J. K. Rowling pens second crime novel under pseudonym
London: JK Rowling, celebrated British author of the popular Harry Potter series, has penned her second crime novel under a pseudonym to be published in June.
The Silkworm, to be published on June 19, will again feature Cormoran Strike, the private detective Rowling introduced in 2013`s `The Cuckoo`s Calling`.
The author`s pseudonym Robert Galbraith was unmasked last year after the information was leaked by a member of her legal team.
Rowling, 48, has penned a new story about her private detective Strike and his assistant Robin Ellacott.
This time, the crime-solving duo will be on the trail of a killer who murders a writer called Owen Quine, The Independent reported.
"At first, Mrs Quine just thinks her husband has gone off by himself for a few days (as he has done before) and she wants Strike to find him and bring him home," a synopsis from publishers Little, Brown Book Group reads.
"But as Strike investigates, it becomes clear that there is more to Quine`s disappearance than his wife realises," it says.
Quine has just finished work on a manuscript that sees him draw on "almost everyone" for poisonous character assassinations that could ruin lives.
"When Quine is found brutally murdered under bizarre circumstances, it becomes a race against time to understand the motivation of a ruthless killer, a killer unlike any Strike has encountered before," the teaser states.
Rowling was unmasked on Twitter as the author of thriller The Cuckoo`s Calling.
She had hidden behind a fake name to avoid readers forming preconceptions based on her Harry Potter success.

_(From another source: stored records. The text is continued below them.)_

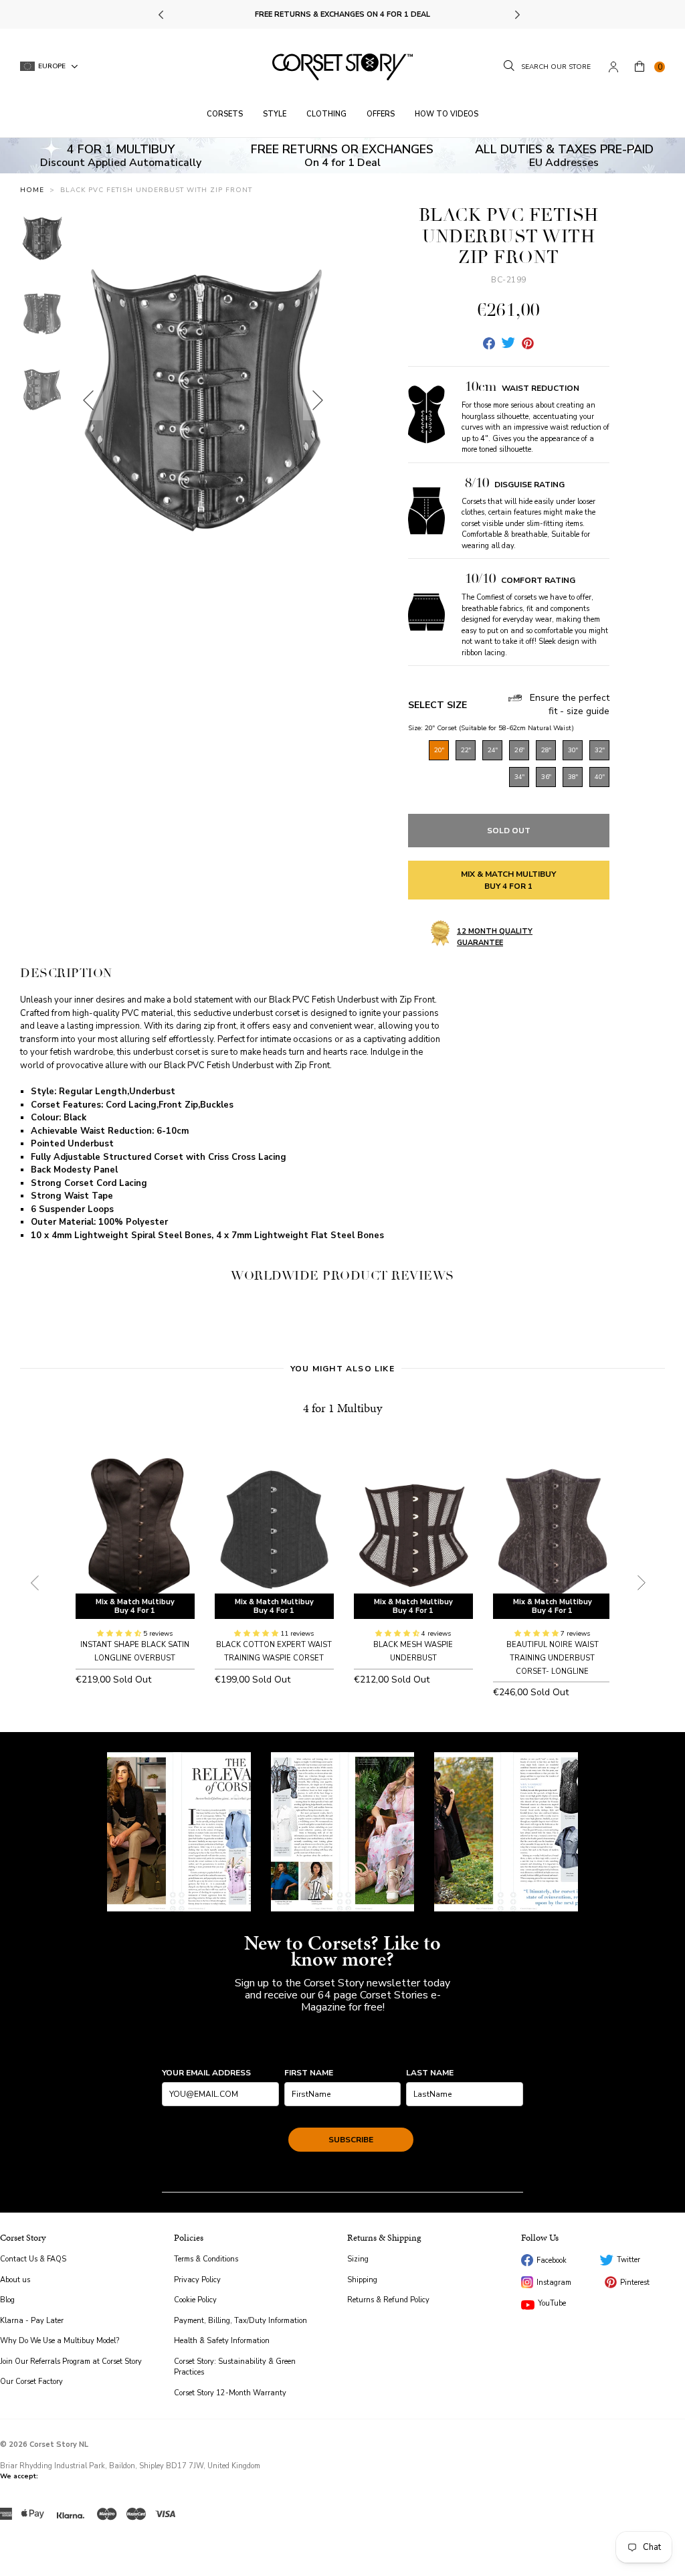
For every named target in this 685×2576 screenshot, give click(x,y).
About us (15, 2280)
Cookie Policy (195, 2300)
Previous (162, 14)
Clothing (326, 114)
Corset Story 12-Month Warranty (230, 2393)
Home (32, 190)
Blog (7, 2300)
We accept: (19, 2476)
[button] (120, 1633)
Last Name (430, 2072)
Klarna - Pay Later (32, 2321)
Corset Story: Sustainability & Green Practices (235, 2367)
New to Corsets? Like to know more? (342, 1951)
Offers (381, 114)
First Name (308, 2072)
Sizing (358, 2259)
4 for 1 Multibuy (342, 1407)
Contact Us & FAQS (33, 2259)
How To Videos (446, 114)
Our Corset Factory (31, 2382)
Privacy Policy (197, 2280)
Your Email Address (206, 2072)
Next (517, 14)
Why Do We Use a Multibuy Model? (59, 2341)
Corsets (225, 114)
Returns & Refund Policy (388, 2300)
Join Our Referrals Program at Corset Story (71, 2361)
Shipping (362, 2280)
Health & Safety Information (222, 2341)
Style (274, 114)
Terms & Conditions (206, 2259)
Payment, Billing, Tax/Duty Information (240, 2321)
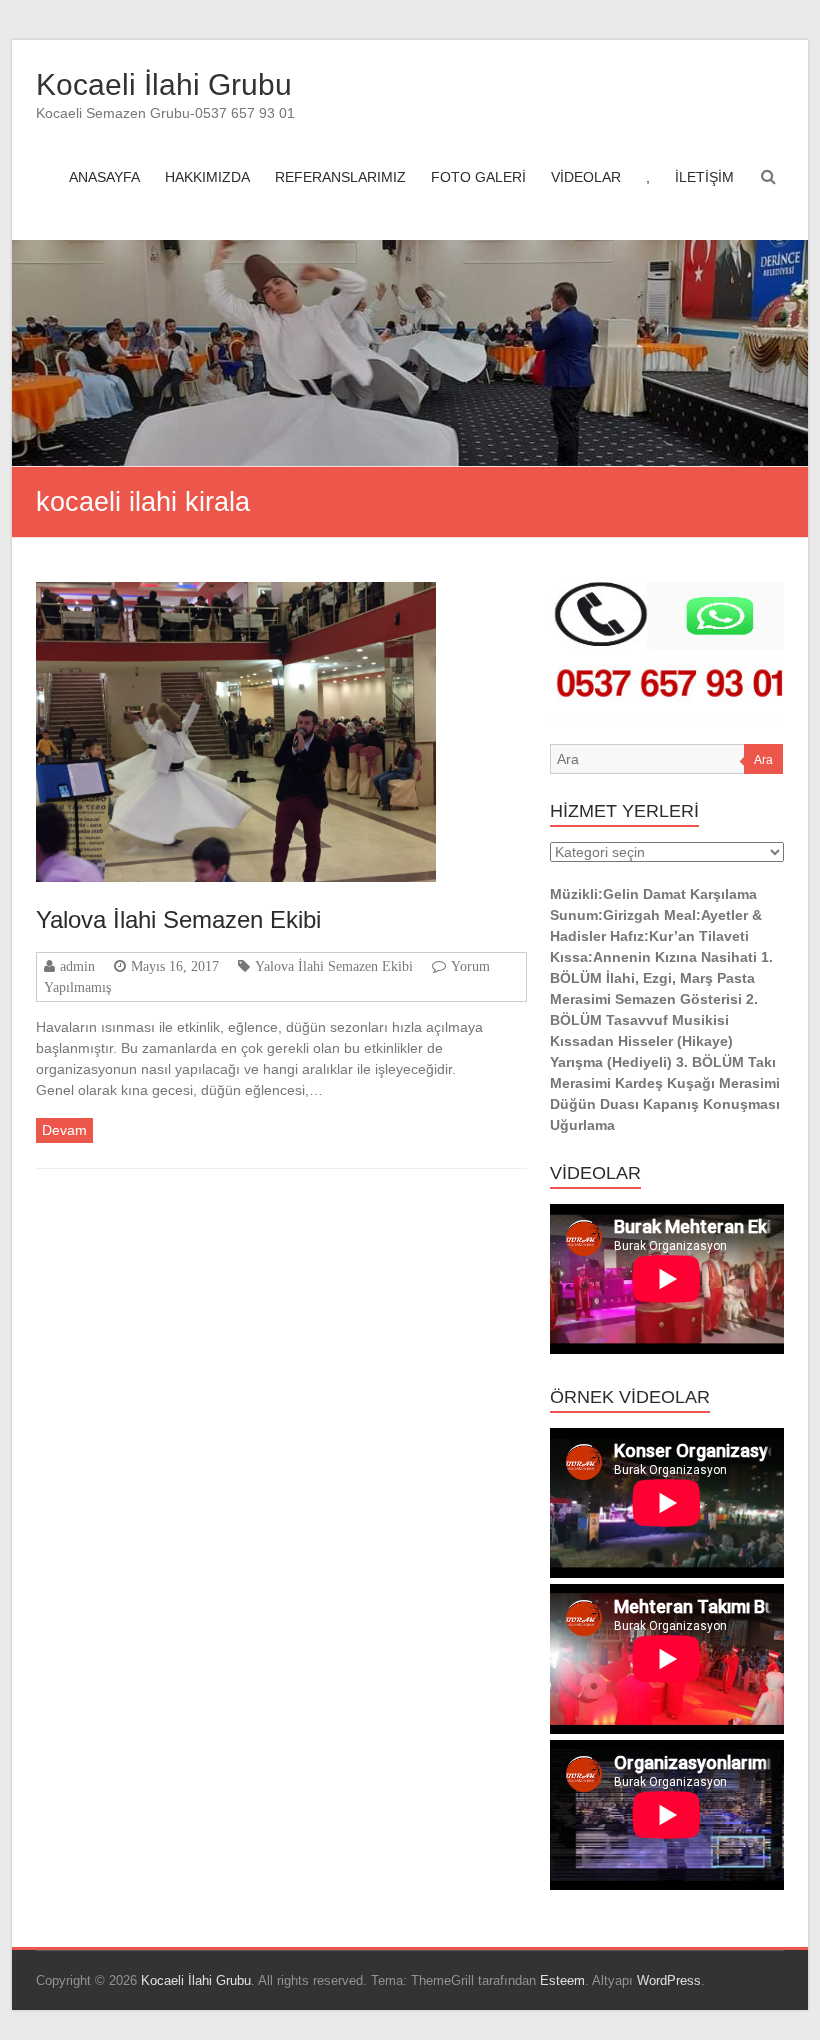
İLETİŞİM (704, 177)
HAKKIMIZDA (207, 177)
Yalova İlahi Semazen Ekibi (178, 919)
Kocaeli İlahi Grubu (164, 84)
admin (77, 966)
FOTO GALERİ (478, 177)
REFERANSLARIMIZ (340, 177)
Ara (763, 760)
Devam (64, 1130)
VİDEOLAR (586, 177)
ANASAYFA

"I was yearning to go back to the beginning of a writing career in this new genre to work without hype or expectation to receive totally unvarnished feedback," Rowling wrote on her Robert Galbraith website.
"It was a fantastic experience and I only wish it could have gone on a little longer."
Rowling successfully took legal action against the solicitors who had leaked the information and donated both the damages and the novel`s royalties to the Soldier`s Charity.
A partner at the solicitors told his wife`s best friend about Robert Galbraith`s real identity, who in turn disclosed it to The Sunday Times.